Reproduce word for word the line that contains "Instruction: Click the 1XBET logo" and every line after it to the end of the records, with nothing else added.

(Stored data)
BEGIN

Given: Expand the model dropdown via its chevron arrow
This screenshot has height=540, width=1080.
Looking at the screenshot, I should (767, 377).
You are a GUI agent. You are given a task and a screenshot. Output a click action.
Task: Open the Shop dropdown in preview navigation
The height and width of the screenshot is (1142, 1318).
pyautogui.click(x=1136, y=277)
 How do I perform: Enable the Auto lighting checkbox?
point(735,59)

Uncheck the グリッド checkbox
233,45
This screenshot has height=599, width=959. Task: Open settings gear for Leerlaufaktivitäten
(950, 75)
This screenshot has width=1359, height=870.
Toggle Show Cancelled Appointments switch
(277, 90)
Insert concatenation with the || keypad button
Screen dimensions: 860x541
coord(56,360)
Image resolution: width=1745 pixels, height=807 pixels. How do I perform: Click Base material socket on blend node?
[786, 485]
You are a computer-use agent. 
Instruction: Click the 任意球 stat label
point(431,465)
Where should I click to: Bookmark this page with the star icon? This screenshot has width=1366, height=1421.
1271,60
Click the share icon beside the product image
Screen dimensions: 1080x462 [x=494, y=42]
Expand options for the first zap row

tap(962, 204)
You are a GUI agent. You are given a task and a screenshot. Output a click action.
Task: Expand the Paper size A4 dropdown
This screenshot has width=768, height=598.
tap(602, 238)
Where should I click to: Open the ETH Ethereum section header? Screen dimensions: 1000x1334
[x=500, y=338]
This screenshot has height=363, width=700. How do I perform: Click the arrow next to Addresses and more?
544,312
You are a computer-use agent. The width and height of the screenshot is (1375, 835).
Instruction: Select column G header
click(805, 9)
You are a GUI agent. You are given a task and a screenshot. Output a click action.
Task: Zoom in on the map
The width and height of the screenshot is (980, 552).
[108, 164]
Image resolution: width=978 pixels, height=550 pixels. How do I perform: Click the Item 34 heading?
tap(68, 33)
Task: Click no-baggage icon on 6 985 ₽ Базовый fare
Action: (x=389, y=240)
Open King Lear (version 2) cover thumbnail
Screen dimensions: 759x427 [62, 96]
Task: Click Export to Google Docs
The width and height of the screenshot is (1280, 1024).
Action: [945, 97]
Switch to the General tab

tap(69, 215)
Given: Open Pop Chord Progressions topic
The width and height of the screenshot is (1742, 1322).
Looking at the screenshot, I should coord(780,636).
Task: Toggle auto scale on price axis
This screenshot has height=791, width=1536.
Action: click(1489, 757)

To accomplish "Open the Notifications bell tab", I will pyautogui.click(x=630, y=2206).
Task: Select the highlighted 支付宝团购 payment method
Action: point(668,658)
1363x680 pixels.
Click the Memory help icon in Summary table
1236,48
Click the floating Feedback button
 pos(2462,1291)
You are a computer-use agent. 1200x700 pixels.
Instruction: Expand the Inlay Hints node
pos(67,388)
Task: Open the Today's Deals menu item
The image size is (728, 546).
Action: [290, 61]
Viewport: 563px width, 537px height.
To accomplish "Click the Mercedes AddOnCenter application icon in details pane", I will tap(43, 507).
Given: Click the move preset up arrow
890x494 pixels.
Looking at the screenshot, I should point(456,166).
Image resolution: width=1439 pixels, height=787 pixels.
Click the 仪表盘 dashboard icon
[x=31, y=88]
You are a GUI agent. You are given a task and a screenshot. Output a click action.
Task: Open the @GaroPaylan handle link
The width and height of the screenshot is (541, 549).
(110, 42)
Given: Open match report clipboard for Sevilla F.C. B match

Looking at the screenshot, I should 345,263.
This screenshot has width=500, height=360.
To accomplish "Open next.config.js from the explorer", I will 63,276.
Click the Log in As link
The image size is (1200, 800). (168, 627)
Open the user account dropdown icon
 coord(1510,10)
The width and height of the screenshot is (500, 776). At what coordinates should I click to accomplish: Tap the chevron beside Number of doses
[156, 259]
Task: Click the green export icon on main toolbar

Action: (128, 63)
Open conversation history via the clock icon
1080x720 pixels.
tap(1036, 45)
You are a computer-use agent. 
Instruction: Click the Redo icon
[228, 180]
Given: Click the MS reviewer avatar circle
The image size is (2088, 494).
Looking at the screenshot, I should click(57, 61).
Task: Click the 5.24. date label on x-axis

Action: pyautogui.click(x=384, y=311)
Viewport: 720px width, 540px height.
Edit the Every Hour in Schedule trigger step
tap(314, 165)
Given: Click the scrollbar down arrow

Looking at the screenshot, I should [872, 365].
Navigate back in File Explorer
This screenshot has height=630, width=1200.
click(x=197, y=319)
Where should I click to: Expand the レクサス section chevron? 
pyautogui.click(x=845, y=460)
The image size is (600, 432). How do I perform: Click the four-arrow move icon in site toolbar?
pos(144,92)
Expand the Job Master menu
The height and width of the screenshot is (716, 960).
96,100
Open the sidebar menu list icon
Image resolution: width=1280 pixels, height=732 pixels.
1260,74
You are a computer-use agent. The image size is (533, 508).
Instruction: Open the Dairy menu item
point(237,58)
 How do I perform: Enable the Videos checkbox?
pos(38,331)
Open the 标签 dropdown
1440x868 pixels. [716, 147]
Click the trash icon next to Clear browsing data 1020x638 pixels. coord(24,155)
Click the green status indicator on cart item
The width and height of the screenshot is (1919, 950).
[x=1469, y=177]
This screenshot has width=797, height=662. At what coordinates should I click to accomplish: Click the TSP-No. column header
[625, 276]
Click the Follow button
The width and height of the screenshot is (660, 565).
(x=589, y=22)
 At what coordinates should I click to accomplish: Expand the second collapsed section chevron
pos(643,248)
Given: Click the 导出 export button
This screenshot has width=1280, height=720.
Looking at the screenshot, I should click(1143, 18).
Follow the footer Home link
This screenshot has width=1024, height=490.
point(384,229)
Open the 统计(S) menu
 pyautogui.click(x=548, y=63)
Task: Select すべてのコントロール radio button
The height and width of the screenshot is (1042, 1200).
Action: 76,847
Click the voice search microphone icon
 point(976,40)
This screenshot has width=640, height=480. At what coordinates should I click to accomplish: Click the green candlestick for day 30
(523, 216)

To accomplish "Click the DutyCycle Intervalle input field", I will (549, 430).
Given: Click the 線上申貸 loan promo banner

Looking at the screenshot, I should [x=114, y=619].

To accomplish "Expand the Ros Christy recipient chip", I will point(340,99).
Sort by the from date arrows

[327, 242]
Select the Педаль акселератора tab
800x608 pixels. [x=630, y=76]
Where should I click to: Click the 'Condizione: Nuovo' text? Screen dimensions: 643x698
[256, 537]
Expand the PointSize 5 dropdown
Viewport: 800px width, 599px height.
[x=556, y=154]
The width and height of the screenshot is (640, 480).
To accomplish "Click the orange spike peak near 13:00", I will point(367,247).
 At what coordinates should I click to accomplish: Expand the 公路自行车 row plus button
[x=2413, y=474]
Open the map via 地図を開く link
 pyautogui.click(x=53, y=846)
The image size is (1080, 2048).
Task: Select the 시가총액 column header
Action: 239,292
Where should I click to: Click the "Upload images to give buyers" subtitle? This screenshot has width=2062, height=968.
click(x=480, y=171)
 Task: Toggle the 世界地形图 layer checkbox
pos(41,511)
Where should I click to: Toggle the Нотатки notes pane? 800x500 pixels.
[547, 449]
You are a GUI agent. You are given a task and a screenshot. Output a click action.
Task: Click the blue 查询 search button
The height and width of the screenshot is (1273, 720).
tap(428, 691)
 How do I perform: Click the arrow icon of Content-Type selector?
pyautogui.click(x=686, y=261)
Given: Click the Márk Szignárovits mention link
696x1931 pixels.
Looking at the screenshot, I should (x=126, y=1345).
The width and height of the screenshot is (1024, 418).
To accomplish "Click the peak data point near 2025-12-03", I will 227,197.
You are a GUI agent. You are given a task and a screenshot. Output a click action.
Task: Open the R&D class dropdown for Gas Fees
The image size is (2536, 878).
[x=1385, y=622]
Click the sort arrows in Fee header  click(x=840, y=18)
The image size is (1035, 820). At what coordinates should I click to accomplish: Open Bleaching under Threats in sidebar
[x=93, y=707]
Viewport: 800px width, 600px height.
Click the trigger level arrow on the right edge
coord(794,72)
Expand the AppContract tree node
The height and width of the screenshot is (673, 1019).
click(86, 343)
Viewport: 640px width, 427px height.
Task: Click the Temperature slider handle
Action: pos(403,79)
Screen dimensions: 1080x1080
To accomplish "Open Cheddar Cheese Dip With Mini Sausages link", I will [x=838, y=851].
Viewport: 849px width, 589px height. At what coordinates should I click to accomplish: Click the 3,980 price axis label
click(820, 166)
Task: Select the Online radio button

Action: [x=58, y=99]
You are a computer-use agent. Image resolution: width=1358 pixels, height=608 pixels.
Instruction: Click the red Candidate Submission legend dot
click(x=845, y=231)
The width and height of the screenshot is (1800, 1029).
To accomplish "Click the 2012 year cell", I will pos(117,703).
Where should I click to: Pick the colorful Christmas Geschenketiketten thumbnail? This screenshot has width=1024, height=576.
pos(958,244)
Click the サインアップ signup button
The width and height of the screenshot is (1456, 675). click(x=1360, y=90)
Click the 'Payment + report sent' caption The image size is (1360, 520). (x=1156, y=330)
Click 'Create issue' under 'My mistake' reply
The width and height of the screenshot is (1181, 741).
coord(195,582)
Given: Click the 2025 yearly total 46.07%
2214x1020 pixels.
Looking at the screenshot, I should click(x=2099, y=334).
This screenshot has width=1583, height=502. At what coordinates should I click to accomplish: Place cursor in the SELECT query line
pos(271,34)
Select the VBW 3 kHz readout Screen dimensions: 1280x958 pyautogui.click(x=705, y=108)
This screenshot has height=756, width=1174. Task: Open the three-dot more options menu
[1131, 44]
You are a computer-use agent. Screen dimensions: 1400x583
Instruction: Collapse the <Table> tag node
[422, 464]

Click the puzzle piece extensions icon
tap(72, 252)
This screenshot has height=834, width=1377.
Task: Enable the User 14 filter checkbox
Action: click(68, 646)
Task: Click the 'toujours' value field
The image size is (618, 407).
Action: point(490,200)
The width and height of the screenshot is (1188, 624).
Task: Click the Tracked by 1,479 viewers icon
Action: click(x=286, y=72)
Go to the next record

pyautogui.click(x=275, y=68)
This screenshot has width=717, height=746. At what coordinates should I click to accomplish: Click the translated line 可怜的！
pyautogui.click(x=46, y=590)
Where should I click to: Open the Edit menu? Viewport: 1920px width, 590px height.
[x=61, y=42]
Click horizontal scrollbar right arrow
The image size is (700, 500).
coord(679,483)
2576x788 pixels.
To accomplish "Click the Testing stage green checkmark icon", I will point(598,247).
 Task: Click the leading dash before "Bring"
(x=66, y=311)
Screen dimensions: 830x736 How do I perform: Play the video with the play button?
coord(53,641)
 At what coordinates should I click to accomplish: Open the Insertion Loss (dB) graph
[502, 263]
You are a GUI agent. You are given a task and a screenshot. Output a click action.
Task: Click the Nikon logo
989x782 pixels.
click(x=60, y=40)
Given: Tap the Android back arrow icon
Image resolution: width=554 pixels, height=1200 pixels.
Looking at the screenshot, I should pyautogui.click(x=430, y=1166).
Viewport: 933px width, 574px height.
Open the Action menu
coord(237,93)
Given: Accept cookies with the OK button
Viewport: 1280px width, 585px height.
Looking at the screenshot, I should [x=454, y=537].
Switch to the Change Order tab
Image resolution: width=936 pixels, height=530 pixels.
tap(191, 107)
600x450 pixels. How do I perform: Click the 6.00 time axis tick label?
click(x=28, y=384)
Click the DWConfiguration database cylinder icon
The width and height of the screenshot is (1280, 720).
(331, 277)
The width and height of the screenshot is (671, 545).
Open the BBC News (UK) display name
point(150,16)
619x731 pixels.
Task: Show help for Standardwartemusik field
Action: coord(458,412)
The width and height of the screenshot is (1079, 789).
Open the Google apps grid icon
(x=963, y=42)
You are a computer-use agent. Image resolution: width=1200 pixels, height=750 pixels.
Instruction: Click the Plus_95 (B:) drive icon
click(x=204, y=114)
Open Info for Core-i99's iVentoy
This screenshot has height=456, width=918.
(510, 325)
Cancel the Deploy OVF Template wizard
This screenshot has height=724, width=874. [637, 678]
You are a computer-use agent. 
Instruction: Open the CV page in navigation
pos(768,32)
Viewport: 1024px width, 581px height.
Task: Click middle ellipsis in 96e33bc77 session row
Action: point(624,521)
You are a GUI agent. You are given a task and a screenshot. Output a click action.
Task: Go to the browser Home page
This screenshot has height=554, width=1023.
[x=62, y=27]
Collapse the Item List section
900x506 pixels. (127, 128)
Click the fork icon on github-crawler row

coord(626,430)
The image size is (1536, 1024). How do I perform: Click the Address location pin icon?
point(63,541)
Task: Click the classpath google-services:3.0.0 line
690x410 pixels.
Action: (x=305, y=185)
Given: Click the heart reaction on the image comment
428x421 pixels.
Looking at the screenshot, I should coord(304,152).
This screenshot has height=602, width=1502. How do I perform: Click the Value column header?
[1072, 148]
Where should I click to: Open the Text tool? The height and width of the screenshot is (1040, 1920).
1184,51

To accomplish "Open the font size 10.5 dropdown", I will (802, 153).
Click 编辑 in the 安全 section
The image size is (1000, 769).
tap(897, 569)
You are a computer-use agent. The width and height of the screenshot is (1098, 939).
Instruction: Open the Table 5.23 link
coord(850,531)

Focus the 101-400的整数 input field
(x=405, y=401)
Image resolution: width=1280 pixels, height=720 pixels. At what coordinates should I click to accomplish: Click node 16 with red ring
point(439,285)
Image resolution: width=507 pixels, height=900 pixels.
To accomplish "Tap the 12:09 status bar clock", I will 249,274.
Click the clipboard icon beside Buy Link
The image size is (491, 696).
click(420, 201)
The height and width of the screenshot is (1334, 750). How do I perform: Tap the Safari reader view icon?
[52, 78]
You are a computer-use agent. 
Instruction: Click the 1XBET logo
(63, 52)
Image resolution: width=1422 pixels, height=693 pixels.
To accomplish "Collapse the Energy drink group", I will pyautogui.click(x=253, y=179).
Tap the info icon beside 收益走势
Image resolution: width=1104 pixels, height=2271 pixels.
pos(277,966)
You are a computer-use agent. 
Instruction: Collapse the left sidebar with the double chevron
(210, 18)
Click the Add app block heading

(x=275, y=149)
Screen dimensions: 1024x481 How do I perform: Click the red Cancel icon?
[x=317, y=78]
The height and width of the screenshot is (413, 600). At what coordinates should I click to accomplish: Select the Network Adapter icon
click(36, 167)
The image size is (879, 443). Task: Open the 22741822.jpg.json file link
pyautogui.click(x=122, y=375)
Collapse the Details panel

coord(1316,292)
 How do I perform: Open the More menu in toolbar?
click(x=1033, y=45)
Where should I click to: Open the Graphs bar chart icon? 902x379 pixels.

END

Exercise output:
Instruction: Click the 1XBET logo
(63, 52)
Image resolution: width=1422 pixels, height=693 pixels.
To accomplish "Collapse the Energy drink group", I will pyautogui.click(x=253, y=179).
Tap the info icon beside 收益走势
Image resolution: width=1104 pixels, height=2271 pixels.
pos(277,966)
You are a computer-use agent. 
Instruction: Collapse the left sidebar with the double chevron
(210, 18)
Click the Add app block heading

(x=275, y=149)
Screen dimensions: 1024x481 How do I perform: Click the red Cancel icon?
[x=317, y=78]
The height and width of the screenshot is (413, 600). At what coordinates should I click to accomplish: Select the Network Adapter icon
click(36, 167)
The image size is (879, 443). Task: Open the 22741822.jpg.json file link
pyautogui.click(x=122, y=375)
Collapse the Details panel

coord(1316,292)
 How do I perform: Open the More menu in toolbar?
click(x=1033, y=45)
Where should I click to: Open the Graphs bar chart icon? 902x379 pixels.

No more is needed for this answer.